Mikhail Ilyich Romm (;  – 1 November 1971) was a Soviet filmmaker. He was awarded the title of People's Artist of the USSR in 1950.

Life and career

Early life 
He was born in Irkutsk into a family of mixed Russian Jewish and Russian German descent. He graduated from gymnasium in 1917 and entered the Moscow College for Painting, Sculpture and Architecture. From 1918 - 1921, he served in the Red Army during the Russian Civil War, first as a signalman and later rising to the rank of inspector of a Special Commission concerning the numbers of the Red Army and Fleet (Russian: Особая комиссия по вопросам численности Красной Армии и Флота) of the Field Staff of the Supreme Military Soviet of the Republic (Полевой штаб Реввоенсовета Республики). As such he traveled a lot and had the opportunity to see much of the life in different parts of the country, something that he later said he "recalled with gratitude".

After the end of his military career, Romm received a scholarship from the Soviet government. In 1925 he graduated as a sculptor from the class of Anna Golubkina of the Highest Artistic-Technical Institute and worked as a sculptor and translator. In 1928-1930 he conducted research on the theory of cinema in the Institute for the methods of extra-scholastic work (Institut metodov vneshkol'noy raboty). From 1931 he worked at the Mosfilm studio, first as an assistant, and screen writer.

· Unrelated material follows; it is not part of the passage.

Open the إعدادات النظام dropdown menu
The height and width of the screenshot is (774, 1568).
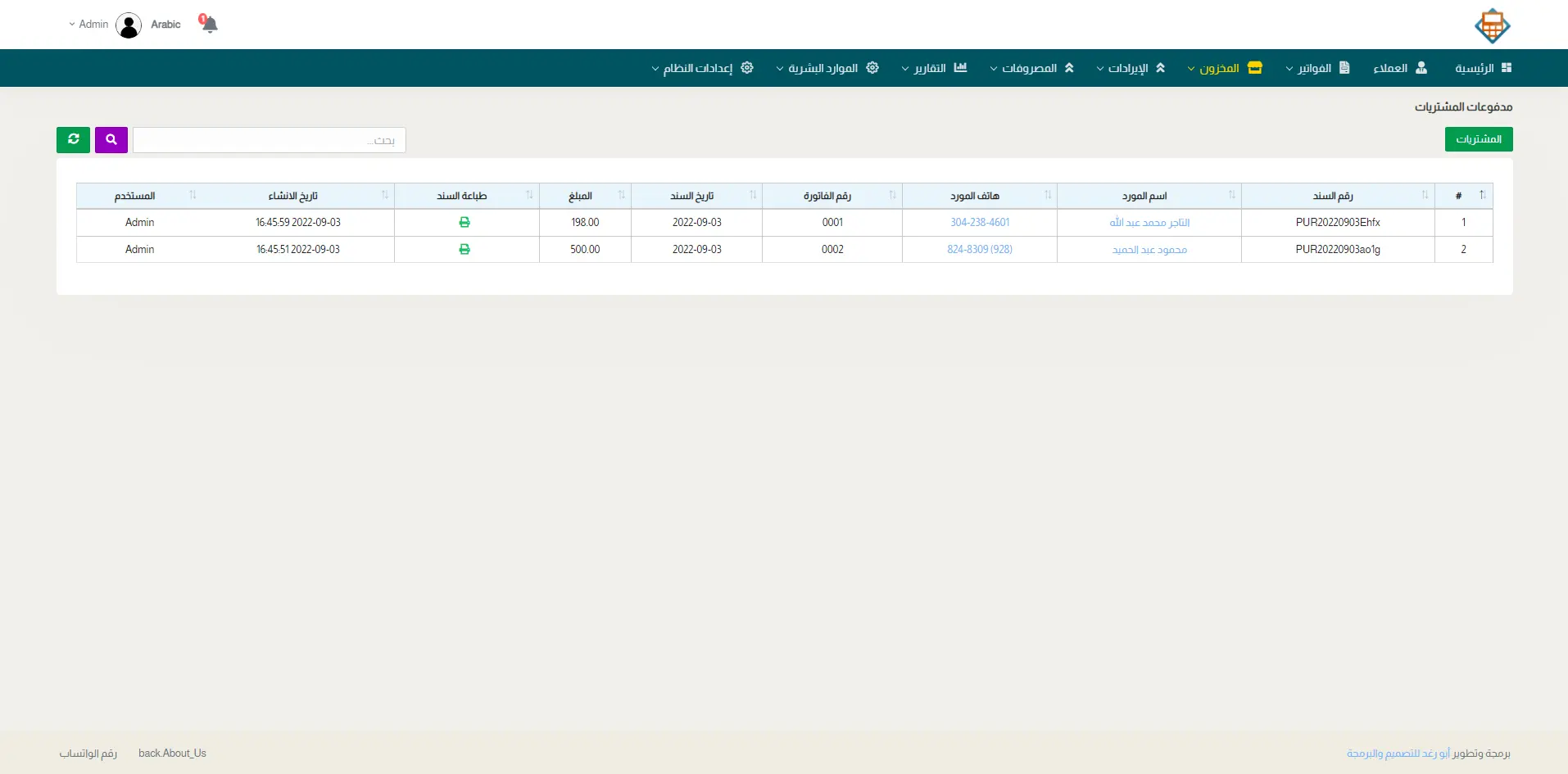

In October 1934, he co-signed a collective letter to Joseph Stalin from workers in the cinema industry, declaring that "we work in different ways... but we are all inspired with a general desire to express the ideas that inspire the best part of mankind, the ideas of Marx and Lenin, the ideas of the brilliant Leader of the most outstanding and revolutionary party: Joseph Vissarionovich Stalin."

Film career 
Romm's first film, Pishka (Dumpling, 1934) was a silent version of Guy de Maupassant's story Boule de Suif. Next he began work on a film version of The Queen of Spades, which he intended to have ready in time for the centenary of the death of its author, the poet Alexander Pushkin. and which was to include large sections of wordless pantomime. In 1936, he commissioned Sergei Prokofiev to write the incidental music. At the same time, he was making another film, Anka. This project embroiled him in a dispute with the deputy head of Mosfilm, Yelena Sokolovskaya, and was never completed. He then accepted a commission to make The Thirteen, a Soviet version of the 1934 American film The Lost Patrol, directed by John Ford. Romm's version was shot in the desert in Turkmenistan.

After the release of The Thirteen in May 1937, Romm returned to work on The Queen of Spades. but was ordered by the head of the film industry, Boris Shumyatsky to break off and make Lenin in October, which he was required to finish in four months, in time for the 20th anniversary of the Bolshevik revolution. While he was working on the screen play, which coincided with the Great Purge, he stayed in the Moscow flat of an assistant director of Mosfilm, Albert Slivkin. On 3 August, uniformed NKVD officers raided the flat and arrested Slivkin, who was shot the following March. Despite that, Romm completed the film in time for Stalin to have a private viewing on 6 November 1937, just before its release. He then returned, again, to work on The Queen of Spades, but in 1938, the project was terminated by the new head of the cinema industry, Semyon Dukelsky, a former NKVD officer whom Romm later described as "an idiot, a son of a bitch... a cretin, a dog."

In 1940-1943 he was an artistic leader for the Mosfilm films production. In 1942-1947 he was the director of a theater studio for movie actors. From 1938 he was a lecturer, from 1948 he was the leader of the actor's-producer department of the VGIK, professor (from 1962). He influenced many prominent film-directors, including Andrei Tarkovsky, Grigory Chukhray, Vasily Shukshin, Nikita Mikhalkov, Georgiy Daneliya, Alexander Mitta, Igor Talankin, Revaz Chkheidze, Gleb Panfilov, Vladimir Basov, Tengiz Abuladze, Elem Klimov and many others.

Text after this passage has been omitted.